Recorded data
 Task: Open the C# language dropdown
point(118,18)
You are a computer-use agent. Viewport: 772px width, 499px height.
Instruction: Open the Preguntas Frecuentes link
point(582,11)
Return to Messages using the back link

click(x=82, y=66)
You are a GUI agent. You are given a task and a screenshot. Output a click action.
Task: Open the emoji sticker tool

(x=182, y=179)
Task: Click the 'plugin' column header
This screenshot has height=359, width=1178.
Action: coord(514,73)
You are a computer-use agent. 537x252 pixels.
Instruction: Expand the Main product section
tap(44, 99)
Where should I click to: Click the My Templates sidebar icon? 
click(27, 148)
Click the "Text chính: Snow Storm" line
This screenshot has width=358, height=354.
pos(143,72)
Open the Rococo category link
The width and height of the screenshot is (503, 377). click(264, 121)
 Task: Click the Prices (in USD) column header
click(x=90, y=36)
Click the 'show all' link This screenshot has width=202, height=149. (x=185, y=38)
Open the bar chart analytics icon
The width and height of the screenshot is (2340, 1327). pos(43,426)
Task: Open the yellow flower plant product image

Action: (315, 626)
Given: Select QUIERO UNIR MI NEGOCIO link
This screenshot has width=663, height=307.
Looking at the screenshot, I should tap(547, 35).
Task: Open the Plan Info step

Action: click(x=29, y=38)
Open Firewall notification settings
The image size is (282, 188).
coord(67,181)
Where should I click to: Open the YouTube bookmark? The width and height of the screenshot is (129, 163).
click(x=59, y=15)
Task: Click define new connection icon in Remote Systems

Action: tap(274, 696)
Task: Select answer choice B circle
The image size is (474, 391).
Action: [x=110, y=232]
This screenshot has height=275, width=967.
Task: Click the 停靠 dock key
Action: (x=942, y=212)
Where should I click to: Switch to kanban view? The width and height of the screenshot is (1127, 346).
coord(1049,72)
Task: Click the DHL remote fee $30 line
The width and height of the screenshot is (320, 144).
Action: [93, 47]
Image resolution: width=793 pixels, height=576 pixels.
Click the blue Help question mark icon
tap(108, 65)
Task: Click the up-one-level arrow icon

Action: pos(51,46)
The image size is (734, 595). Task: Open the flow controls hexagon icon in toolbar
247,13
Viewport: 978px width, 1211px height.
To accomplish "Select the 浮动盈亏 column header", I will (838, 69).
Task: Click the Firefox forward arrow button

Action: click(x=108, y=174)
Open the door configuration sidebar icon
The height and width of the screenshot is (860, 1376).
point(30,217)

#### WORK REQUIRED:
The word to find is "agent". Copy every line of the records that holds it.

#### RESPONSE BOX:
You are a computer-use agent. Viewport: 772px width, 499px height.
You are a GUI agent. You are given a task and a screenshot. Output a click action.
You are a computer-use agent. 537x252 pixels.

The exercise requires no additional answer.